Hovering somewhere in the sidelines is a proposal by a government commission to set up an officially appointed body to watch over the press - a suggestion that has resurrected fears voiced before the handover of tighter controls on the media. Even the business community has found Tung sometimes wanting, particularly in the way he has stressed Hong Kong's Chineseness to the detriment, they say, of English-language skills and the city's key attraction: its role as a cosmopolitan center open to international businessmen and innovative ideas.

But, as former British premier Harold Wilson famously said, a week is a long time in politics. And Tung has more than two years before the next chief executive is selected. In 1996 he was chosen by an election committee of 400 people handpicked by China. Next time, that group will be expanded to 800, representing four sectors: industry, the professions, labor and related activities and members of the Hong Kong Legislative Council and Hong Kong members of the National People's Congress. The 800 will be picked by a host of junior committees drawn up by the Tung administration in consultation with China.

As Tung-friendly as the selection process is likely to be, the chief executive will still have to do some canvassing - Hong Kong style. Ma Lik, a Hong Kong delegate to the National People Congress and a member of the last election committee, told Asiaweek: "For 1997, Tung might have struck three to five deals with committee members to get their vote.
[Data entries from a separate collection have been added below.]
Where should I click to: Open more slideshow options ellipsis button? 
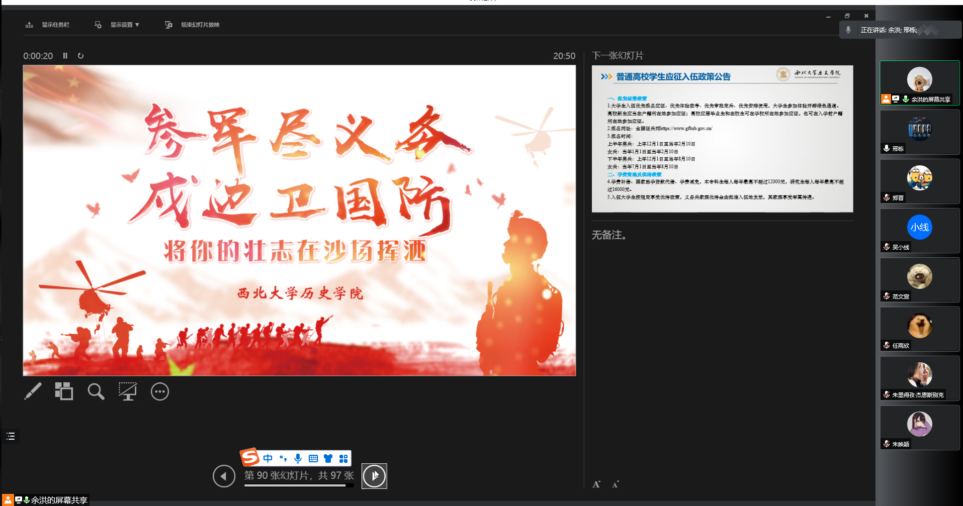click(160, 391)
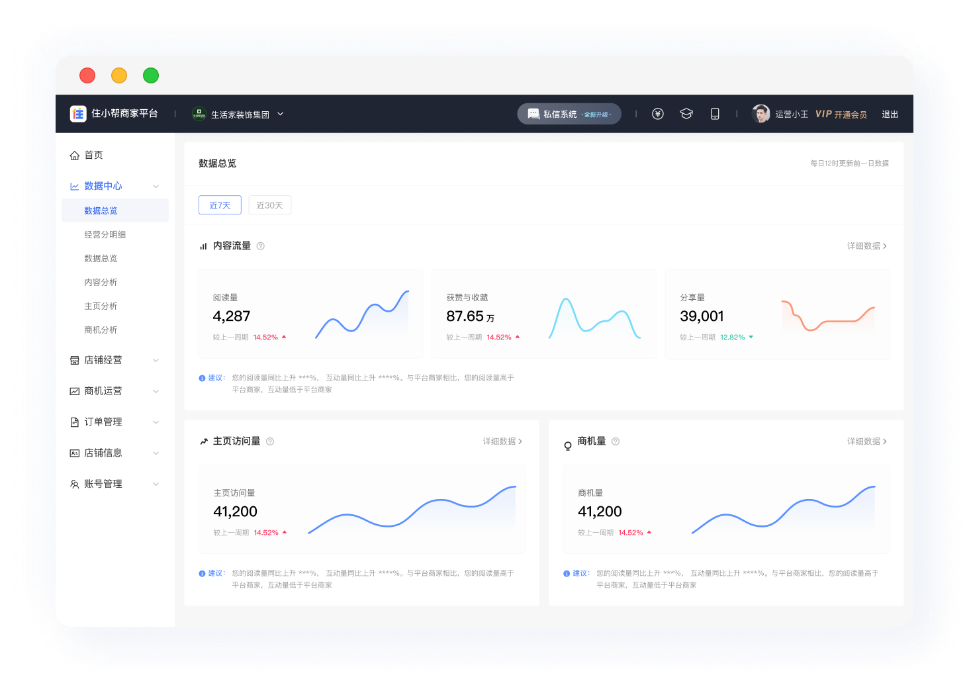Open 经营分明细 in sidebar submenu
The image size is (969, 683).
pos(105,235)
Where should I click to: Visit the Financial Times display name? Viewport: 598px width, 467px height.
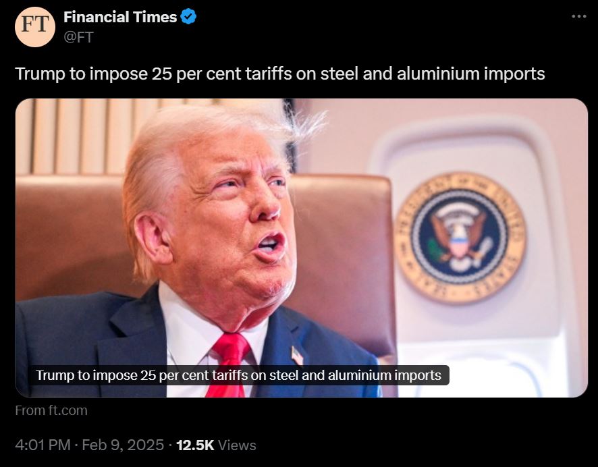click(x=120, y=17)
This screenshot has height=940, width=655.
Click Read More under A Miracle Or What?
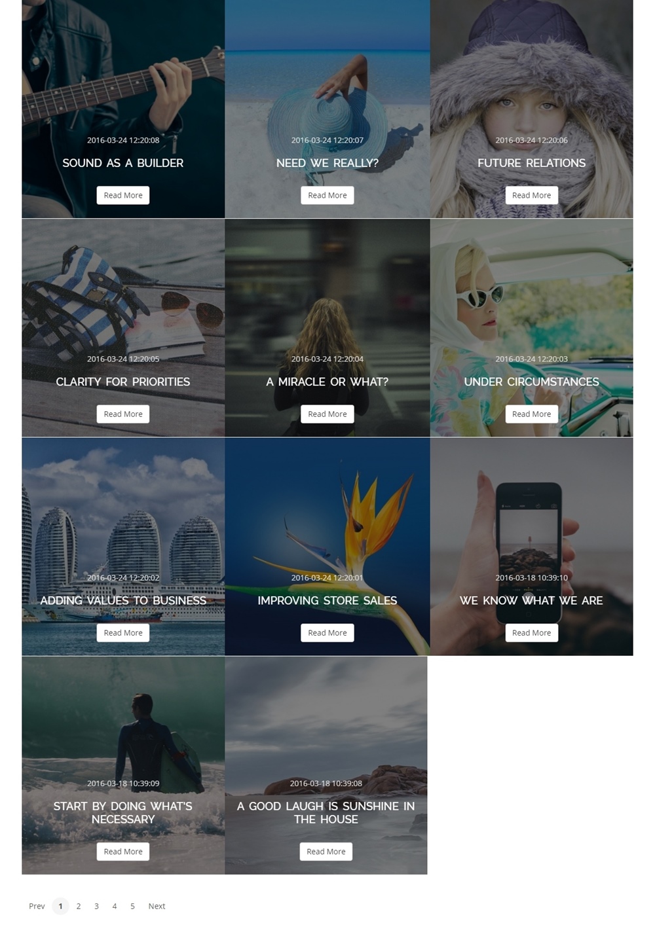[328, 414]
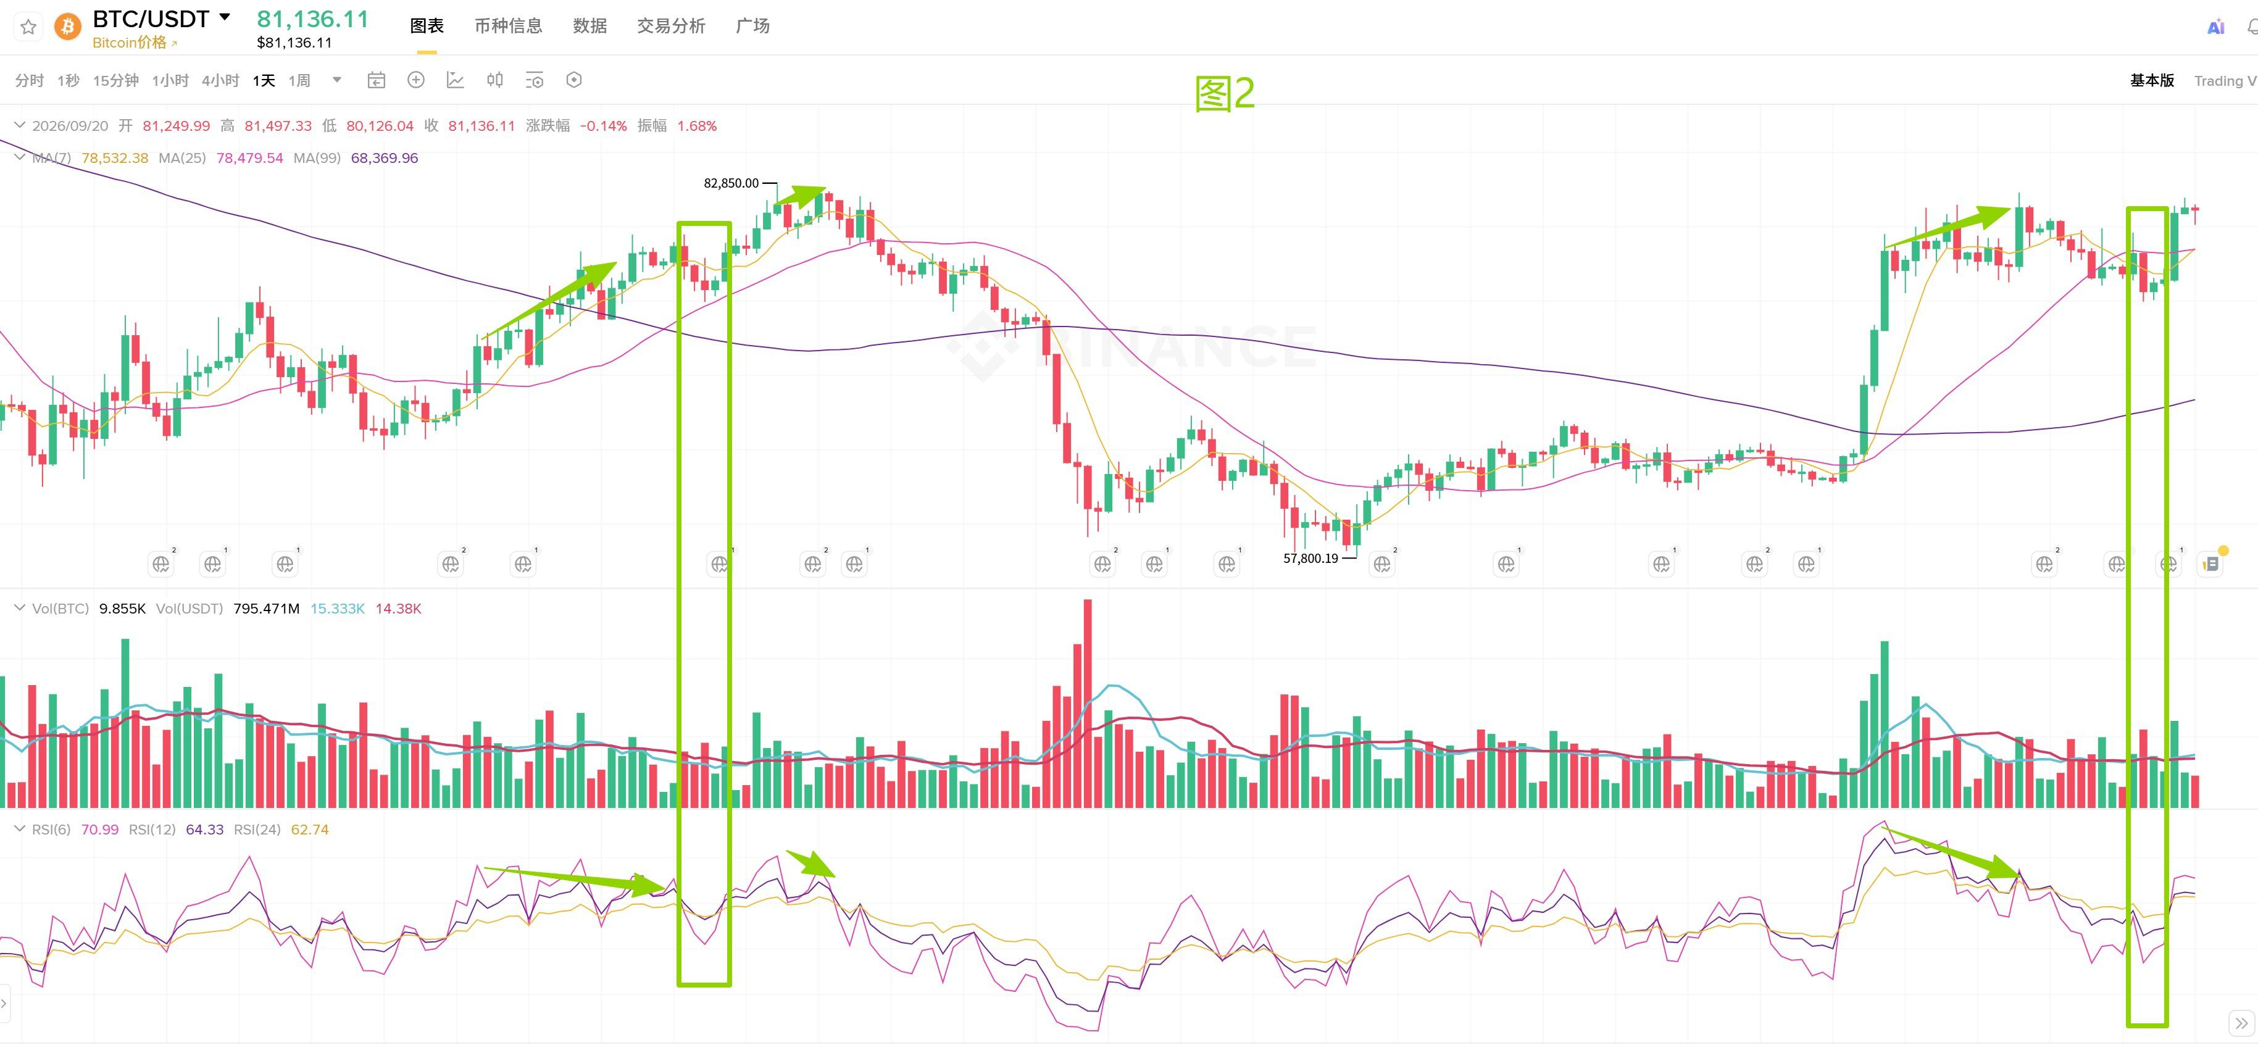
Task: Switch the chart to the 基本版 view
Action: [2152, 81]
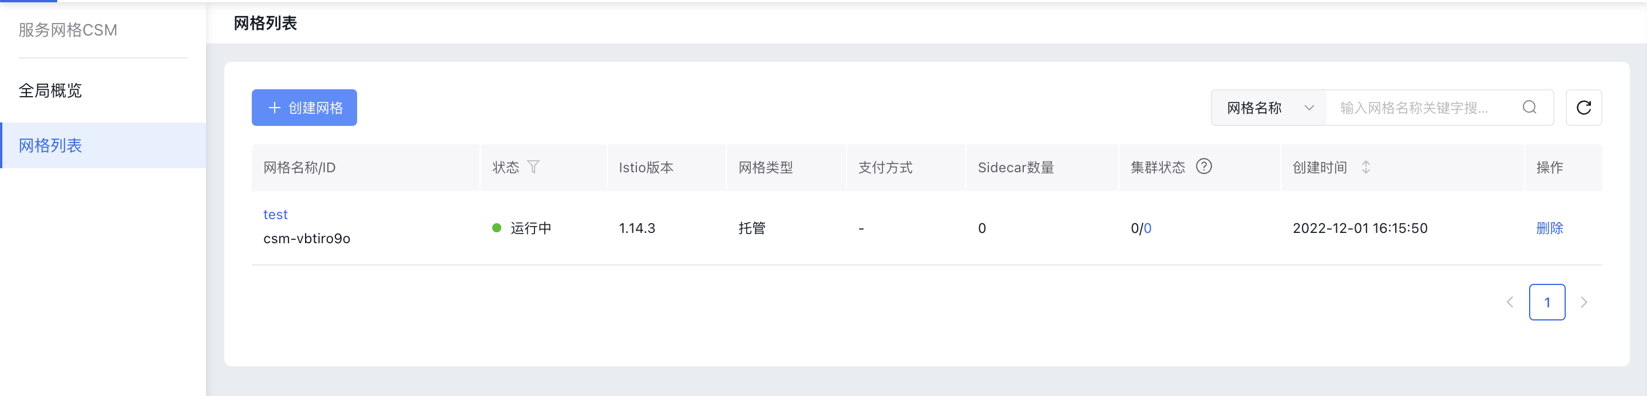Sort by creation time arrows icon

click(x=1366, y=167)
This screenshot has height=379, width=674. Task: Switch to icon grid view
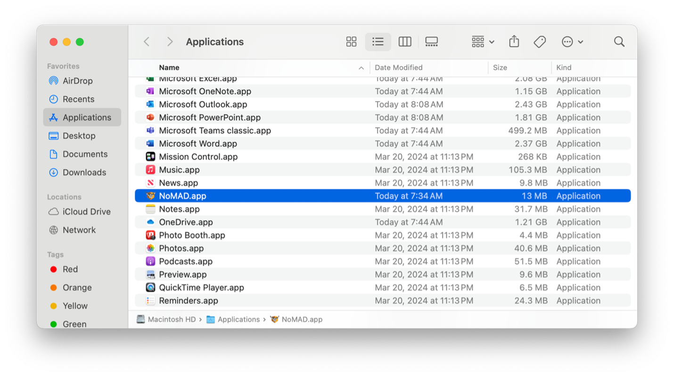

Next time, he will have to come up with 30 deals. Not many people are happy with him."

Maybe, but there do not appear to be any rivals for the job. Tung's No. 2, Chief Secretary Anson Chan Fang On-sang, has more popular backing than her boss, but few of the people who support her will have a say. And, anyway, she is still suspect in Beijing's eyes for having stood alongside the last British governor, Chris Patten, when he broadened electoral franchises that China later dismantled.

Some have identified Leung Chun-ying, the ambitious senior member of Tung's Executive Council of top advisers, as a possible candidate in 2002. As a friend of Chinese Premier Zhu Rongji and a member of the Preparatory Committee that laid the groundwork for Hong Kong's handover, he has the right connections and pedigree. But the 44-year-old businessman dismisses the idea. Even 2007 is out of the question, he maintains. "By then," he told Asiaweek, "I hope life will be slower - more time for my family and more time for my garden." And more time to check out the lie of the political ground, no doubt.